Les 20 ans d’Évelyne Emery : comment elle est devenue neurochirurgienne

20 ans_Evelyne Emery_neuro chirurgienne © J-P SAGEOT/SIGNATURES pour l'Etudiant_PAYANT
À 19 ans, Évelyne Emery est major de sa promotion de première année de fac de médecine à Angers. © Jean-Pierre Sageot/Signatures pour l'Etudiant
Par Séverine Tavenec, publié le 28 juin 2017
1 min

À 52 ans, Évelyne Emery est l’une des rares femmes en France à diriger un service de neurochirurgie dans un hôpital public. Elle exerce son métier au CHU de Caen. Aujourd’hui experte émérite, elle revient sur son parcours scolaire au Mans et sur ses études de médecine.

Quels souvenirs gardez-vous de vos années lycée ?
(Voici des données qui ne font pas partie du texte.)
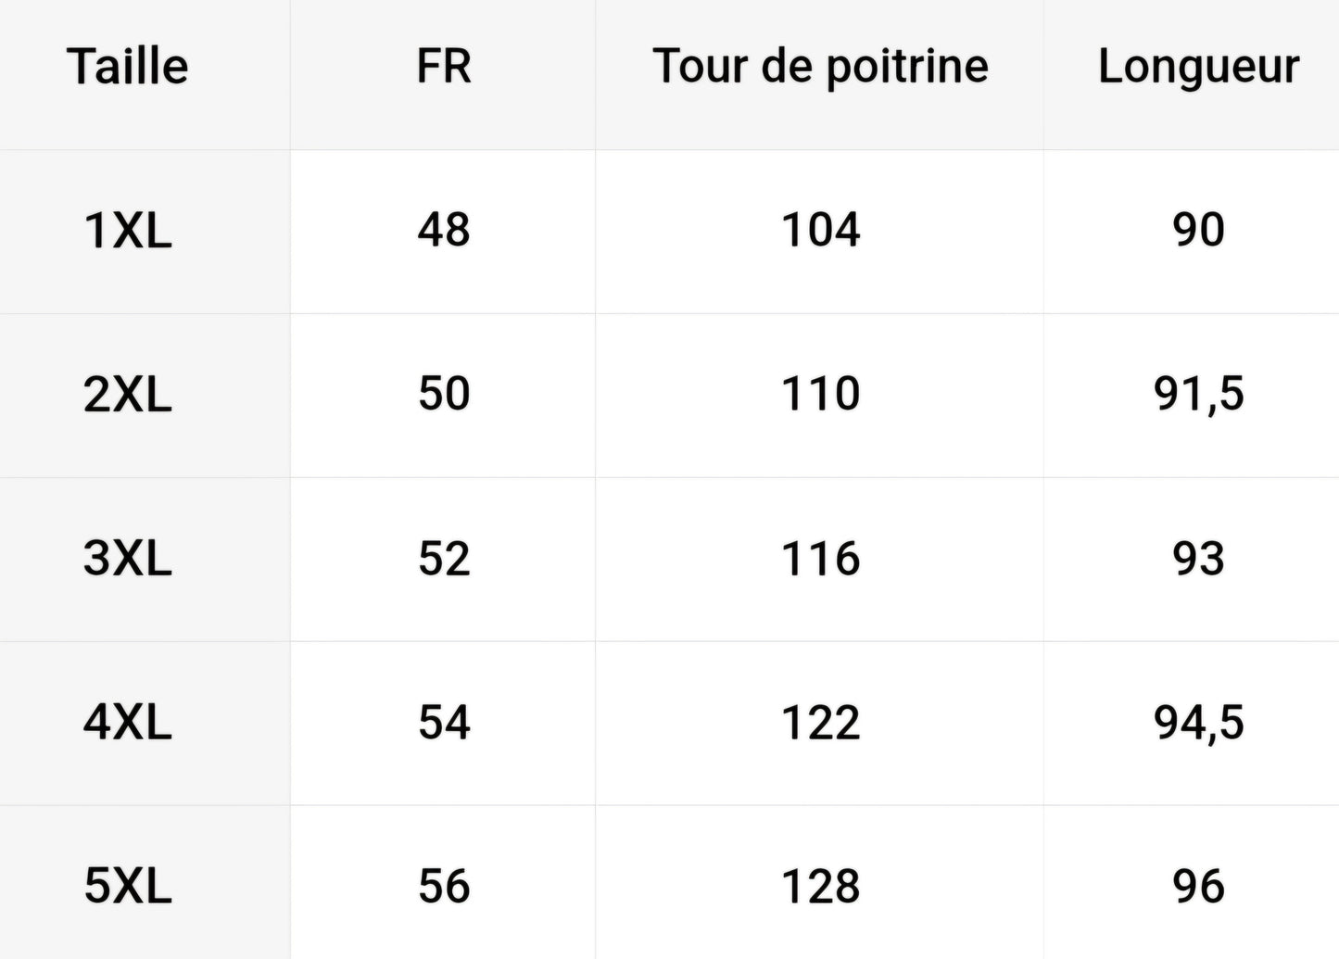The width and height of the screenshot is (1339, 959).
Task: Click the Longueur column header
Action: pos(1198,67)
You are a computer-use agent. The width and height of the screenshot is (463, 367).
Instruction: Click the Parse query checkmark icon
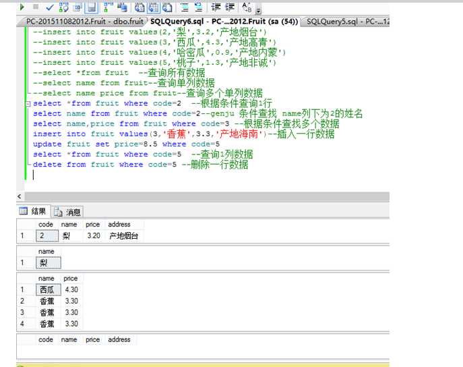tap(49, 7)
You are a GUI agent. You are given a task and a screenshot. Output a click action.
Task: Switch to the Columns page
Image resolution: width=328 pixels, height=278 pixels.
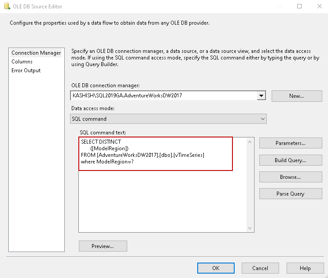22,62
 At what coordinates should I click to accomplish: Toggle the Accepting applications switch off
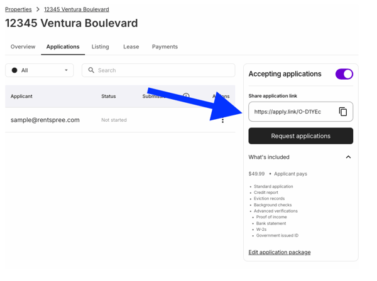[344, 74]
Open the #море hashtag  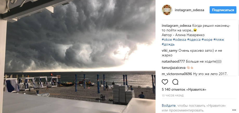(x=207, y=39)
J'étais scolarisée dans un lycée de quartier, au Mans. Il y régnait une bonne ambiance avec des professeurs très impliqués. Je pense notamment à ma professeure d'allemand qui m'a fait aimer cette langue. Cela a été une vraie révélation. En terminale, j'ai ainsi pris l'allemand en première langue.

Je ne peux pas non plus oublier ma professeure de mathématiques. Je préparais le bac C [l'actuel bac S] et je n'étais pas la meilleure en maths, cela me demandait beaucoup plus de travail que dans d'autres matières. Cette professeure était très exigeante et dure, mais juste. Nous la redoutions tous mais elle nous a rendu service. Avec elle, nous avons appris la méthode.

Vos parents suivaient-ils attentivement vos études ?

Fille d'agriculteurs, j'ai quitté la campagne pour la grande ville au moment de mon entrée au collège. J'habitais donc chez mes grands-parents. Ils ont été très présents durant toute ma scolarité et, malgré des revenus modestes, ils m'ont payé des cours particuliers quand j'avais des difficultés en mathématiques.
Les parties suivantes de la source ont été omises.